Musahibzâde Celâl’in oyunları, Şinâsi’nin Şair Evlenmesi ile Türk edebiyatında ilk modern örneğini veren töre komedisi çizgisi üzerinde durmaktadır. Eserlerini Meşrutiyet ve Cumhuriyet gibi iki köklü dönüşüm devresinde veren yazar, esas itibariyle geride bırakılmakta olan toplumsal yapıyı karikatürize edilmiş hayat sahneleriyle hicvetmiştir. Doğrudan ideolojik bir tutumu bulunmasa da söz konusu özelliğiyle İtaat İlâmı, 1936’da Dahiliye Vekâleti’nce gerçekleştirilen baskısında “ulusal tezler”i yığınlara anlatacak bir eser olarak sunulmuştur. Musahibzâde’nin eserlerinde yer alan toplumsal yapıyla ilgili eleştirileri haksız ve aşırı bulan araştırmacılar, onun bu tür oyunlarında yanlış veya münferit olaylara dayandığını ifade etmişlerdir. Bazı araştırmacılar ise hadiselerin Osmanlı hayatı içine oturtulmuş olsa da konu edindiği din istismarcılığı, ahlâk zaafları, rüşvet, yolsuzluk gibi toplumsal bozuklukların belli bir zamanla kayıtlı olmayan bir yönünün de bulunduğuna işaret etmişlerdir. Ayrıca Osmanlı dönemi sosyal hayatının araştırılmasını bir çeşit tutku haline getiren yazarın sadece eleştiri yapmadığı, oyunlarının arka planında lonca esnafına duyduğu hayranlık gibi olumlu tarafların da bulunduğuna dikkat çekilmiştir.
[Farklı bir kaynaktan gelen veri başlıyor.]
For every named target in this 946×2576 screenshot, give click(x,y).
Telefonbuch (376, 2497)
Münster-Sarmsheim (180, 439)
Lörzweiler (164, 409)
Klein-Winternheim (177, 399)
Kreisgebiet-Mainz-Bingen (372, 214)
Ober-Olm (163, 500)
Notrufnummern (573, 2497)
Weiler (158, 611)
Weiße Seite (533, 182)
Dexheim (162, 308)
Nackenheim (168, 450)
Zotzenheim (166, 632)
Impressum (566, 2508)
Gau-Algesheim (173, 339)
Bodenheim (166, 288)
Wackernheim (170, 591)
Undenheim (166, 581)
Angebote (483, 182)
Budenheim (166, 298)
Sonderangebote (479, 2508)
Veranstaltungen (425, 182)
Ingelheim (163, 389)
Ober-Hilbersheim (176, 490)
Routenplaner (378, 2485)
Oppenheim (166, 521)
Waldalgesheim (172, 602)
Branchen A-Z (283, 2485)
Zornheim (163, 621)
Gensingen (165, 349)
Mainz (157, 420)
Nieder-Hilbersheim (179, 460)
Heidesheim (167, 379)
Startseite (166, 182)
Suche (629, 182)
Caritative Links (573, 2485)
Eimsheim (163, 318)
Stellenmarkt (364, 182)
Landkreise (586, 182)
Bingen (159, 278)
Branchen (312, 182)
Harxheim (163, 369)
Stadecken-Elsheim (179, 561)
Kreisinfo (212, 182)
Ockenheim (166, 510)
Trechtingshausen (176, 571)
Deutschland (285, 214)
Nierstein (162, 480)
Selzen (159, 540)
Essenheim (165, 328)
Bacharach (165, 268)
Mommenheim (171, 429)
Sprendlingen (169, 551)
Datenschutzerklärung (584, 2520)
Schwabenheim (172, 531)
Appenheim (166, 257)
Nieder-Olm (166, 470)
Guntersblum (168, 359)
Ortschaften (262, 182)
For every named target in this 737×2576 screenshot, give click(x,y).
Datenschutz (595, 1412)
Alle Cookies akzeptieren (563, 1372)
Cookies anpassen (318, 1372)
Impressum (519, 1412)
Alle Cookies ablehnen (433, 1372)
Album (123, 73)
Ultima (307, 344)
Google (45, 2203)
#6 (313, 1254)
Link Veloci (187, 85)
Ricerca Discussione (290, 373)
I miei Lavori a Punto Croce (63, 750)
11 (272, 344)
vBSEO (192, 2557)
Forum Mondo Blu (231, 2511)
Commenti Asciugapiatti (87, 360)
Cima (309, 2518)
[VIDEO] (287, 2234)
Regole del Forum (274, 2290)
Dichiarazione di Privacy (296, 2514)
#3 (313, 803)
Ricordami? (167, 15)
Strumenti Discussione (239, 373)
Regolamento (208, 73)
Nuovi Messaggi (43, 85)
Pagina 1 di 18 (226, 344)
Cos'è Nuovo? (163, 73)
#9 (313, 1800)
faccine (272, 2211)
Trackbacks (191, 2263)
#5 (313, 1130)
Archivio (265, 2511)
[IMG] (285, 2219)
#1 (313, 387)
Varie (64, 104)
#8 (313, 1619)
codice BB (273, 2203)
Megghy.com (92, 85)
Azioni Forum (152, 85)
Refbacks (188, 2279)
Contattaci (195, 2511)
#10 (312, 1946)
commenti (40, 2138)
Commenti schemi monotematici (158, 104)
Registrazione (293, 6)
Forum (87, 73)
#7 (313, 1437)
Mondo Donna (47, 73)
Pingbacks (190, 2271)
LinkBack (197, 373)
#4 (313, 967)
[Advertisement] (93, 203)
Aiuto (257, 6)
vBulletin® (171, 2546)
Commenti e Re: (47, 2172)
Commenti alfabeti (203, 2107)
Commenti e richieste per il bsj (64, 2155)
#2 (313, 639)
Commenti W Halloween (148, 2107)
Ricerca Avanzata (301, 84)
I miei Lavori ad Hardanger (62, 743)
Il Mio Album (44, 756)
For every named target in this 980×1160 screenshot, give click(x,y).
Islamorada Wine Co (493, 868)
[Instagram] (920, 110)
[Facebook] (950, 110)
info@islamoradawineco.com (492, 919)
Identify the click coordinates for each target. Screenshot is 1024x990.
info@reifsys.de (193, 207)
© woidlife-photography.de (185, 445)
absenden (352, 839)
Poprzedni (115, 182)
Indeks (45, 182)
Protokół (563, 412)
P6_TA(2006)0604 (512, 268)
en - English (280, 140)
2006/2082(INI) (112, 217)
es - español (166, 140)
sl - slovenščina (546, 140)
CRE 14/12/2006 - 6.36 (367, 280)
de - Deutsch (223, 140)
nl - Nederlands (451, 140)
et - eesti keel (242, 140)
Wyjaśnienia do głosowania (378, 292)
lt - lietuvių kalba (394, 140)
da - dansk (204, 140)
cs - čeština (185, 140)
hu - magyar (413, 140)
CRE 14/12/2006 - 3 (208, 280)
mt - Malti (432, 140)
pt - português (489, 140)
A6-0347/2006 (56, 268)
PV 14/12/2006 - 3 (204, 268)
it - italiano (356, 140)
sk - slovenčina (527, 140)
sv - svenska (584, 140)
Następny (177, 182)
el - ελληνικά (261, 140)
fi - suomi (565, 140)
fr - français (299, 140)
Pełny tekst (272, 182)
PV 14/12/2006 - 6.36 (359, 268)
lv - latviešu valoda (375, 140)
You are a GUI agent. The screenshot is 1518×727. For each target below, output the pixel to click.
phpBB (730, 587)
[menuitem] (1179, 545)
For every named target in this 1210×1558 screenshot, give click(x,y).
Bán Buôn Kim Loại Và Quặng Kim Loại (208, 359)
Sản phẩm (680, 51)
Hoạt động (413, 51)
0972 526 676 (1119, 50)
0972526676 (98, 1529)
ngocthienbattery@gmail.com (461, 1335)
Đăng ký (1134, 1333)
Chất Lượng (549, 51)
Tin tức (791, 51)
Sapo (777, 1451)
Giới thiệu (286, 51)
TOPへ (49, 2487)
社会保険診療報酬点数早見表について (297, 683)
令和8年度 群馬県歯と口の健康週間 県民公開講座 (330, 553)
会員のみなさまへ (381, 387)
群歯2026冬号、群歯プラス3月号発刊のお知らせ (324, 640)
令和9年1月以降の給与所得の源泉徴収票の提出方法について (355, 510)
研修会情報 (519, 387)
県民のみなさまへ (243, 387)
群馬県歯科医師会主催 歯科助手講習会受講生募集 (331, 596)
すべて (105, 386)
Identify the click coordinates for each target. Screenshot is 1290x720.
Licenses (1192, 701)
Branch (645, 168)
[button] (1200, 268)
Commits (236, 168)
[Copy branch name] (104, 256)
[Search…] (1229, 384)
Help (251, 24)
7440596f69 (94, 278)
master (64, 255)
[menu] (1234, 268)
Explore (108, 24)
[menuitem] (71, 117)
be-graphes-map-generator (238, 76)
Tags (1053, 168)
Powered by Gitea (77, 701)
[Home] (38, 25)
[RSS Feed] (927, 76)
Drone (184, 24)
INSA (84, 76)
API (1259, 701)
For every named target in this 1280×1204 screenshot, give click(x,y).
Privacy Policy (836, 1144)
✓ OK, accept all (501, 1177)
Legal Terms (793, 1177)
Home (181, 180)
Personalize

Oyunlarında karagöz ve orta oyunu gibi geleneksel sanatların unsurlarıyla Türk tiyatrosunun modern dönem birikimlerinden edindiği tecrübeyi birleştirmiştir. Hayal ve yaratma gücü bakımından kuvvetli bulunmayan eserlerinde yer yer halk masallarından gelen âşık tipleri, toplumun çeşitli tabakalarından alınmış yardımcı tipler, orta oyunu taklitlerinden yansıyan yan tipler seçilebilmektedir. Dil ve üslûp açısından yeterli titizlik ve dikkate sahip görünmeyen yazarın teknik yönden de bazı acemilikleri söz konusu edilmiştir. Bununla beraber ortaya koyduğu tiplerin kostümlerindeki tarihî ayrıntılar konusunda titiz davrandığı bilinmektedir.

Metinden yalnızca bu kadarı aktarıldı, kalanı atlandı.